Tirana is pulling off something rare. Instead of razing its past, the Albanian capital is building on top of it, quite literally. Herzog & de Meuron, the Swiss studio behind London's Tate Modern and Beijing's Bird's Nest, has designed a audacious plan to marry the Palace of Congresses, a hulking relic from 1986, with a 260-meter tower that will pierce the skyline.

The Palace sits in the heart of power, steps from Mother Teresa Square and the Prime Minister's Office. For decades it embodied the weight of communist rule under Enver Hoxha. Now it will anchor a mixed-use complex that houses offices, a hotel, and restored cultural spaces. The architects could have demolished the original building. They chose something harder: respect.

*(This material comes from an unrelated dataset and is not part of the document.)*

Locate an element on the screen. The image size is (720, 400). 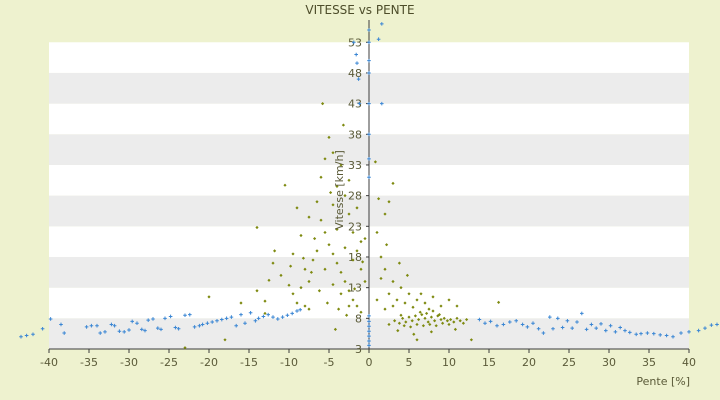
y-tick-label: 8 is located at coordinates (358, 318).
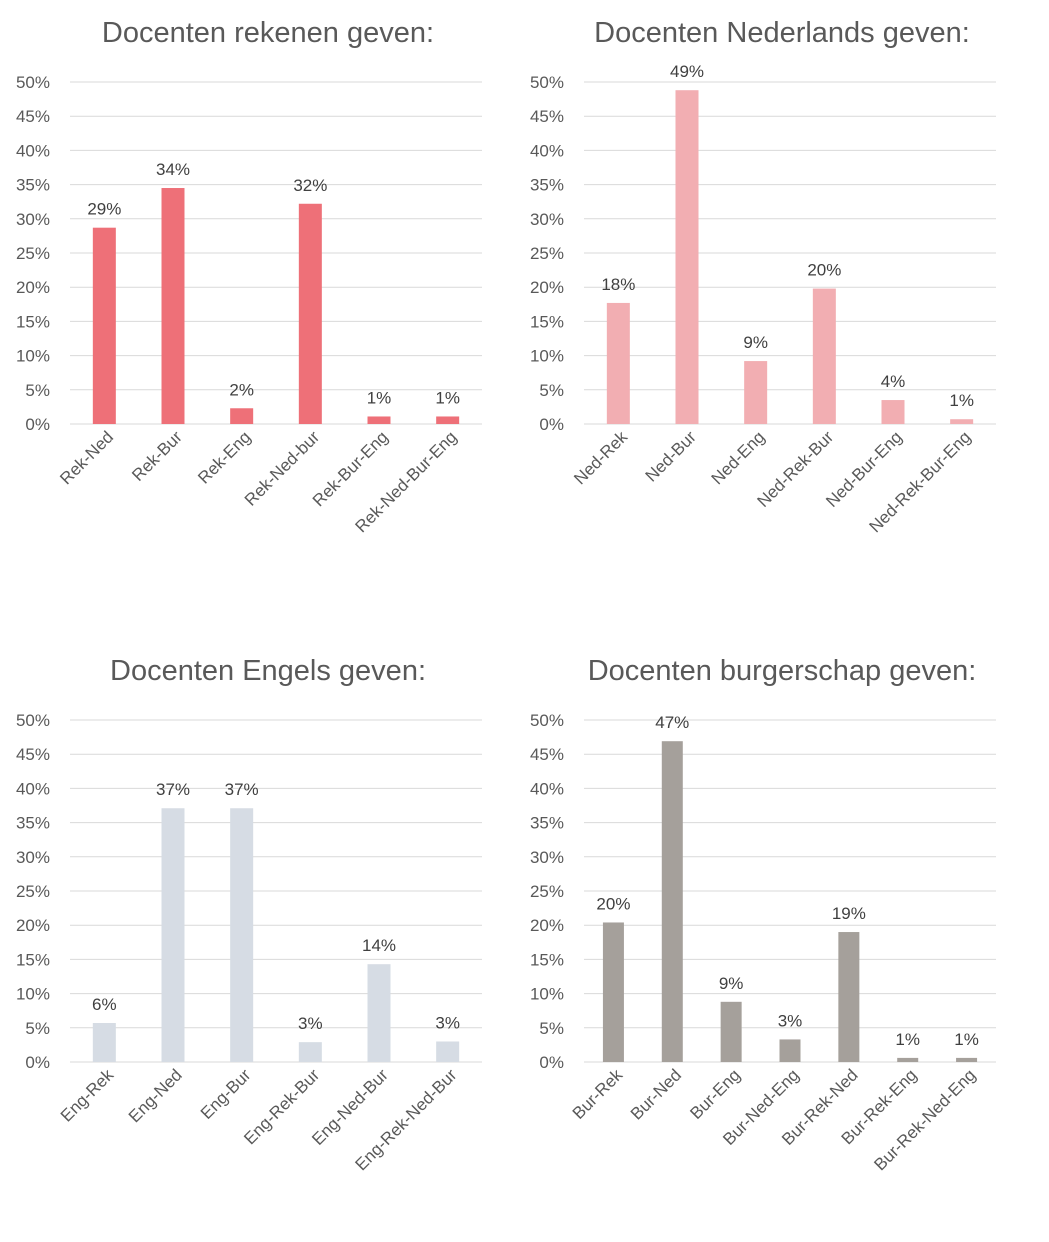 Image resolution: width=1049 pixels, height=1242 pixels. What do you see at coordinates (782, 671) in the screenshot?
I see `chart-title: Docenten burgerschap geven:` at bounding box center [782, 671].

Preserving the past while building the future

Herzog & de Meuron's approach is refreshingly restrained. They're keeping the Palace's bones intact, focusing instead on opening it up to the street and cracking open its relationship with public life. The wood-lined concert hall will host 2,100 people, upgraded for contemporary performances and gatherings. A new "Palace Garden" replaces the formal forecourt with green space where locals can actually gather, rather than stand at attention.

The real drama happens behind the old building. The new tower rises as a sculptural object, its angular, faceted mesh facade catching light differently at every hour. The architects describe it as shaped by "vernacular logic," which means it doesn't feel imported from some glass-and-steel handbook. It belongs here because it was designed for here. A raised platform called a stylobate knits the two buildings together, creating shared space where the historic and the contemporary can breathe the same air.

This project is part of something larger happening in Tirana. Over the past decade, Tirana has quietly become a laboratory for urban transformation, attracting world-class architects while learning to live with its difficult history. The city is no longer hiding from what it was.

A city reckoning with its ghosts

Albania spent decades in isolation under one of Europe's harshest dictatorships. Bunkers still dot the landscape, paranoid monuments to paranoid times. But rather than treating these relics as embarrassments, Tirana has been converting them into museums, cafes, and gathering places. The former residence of Hoxha himself became an art and cultural space.

The Palace of Congresses project carries this same philosophy forward. It acknowledges that you cannot erase history by ignoring it. You integrate it. You build better things around it. You let people see the contradictions and understand the evolution.

When the project wraps, the Palace will function as a living cultural venue rather than a tomb. The concert hall will host everything from classical music to contemporary performances. The garden will fill with people eating lunch, meeting friends, moving through their city with ease. The tower above will signal that Tirana is forward-facing without pretending its past never existed.

This is harder architecture than demolition. Demolition is easy. Building something that respects what came before while asserting something new requires nuance, skill, and a willingness to let complexity stand. Herzog & de Meuron clearly understands this. So does Tirana.

For travelers, the project matters. It signals a capital confident enough in its story to tell it truthfully. When the renovation is complete, you'll be able to walk through the Palace's concert hall, step out into a bustling garden, and look up at a tower that says: this city is still writing itself.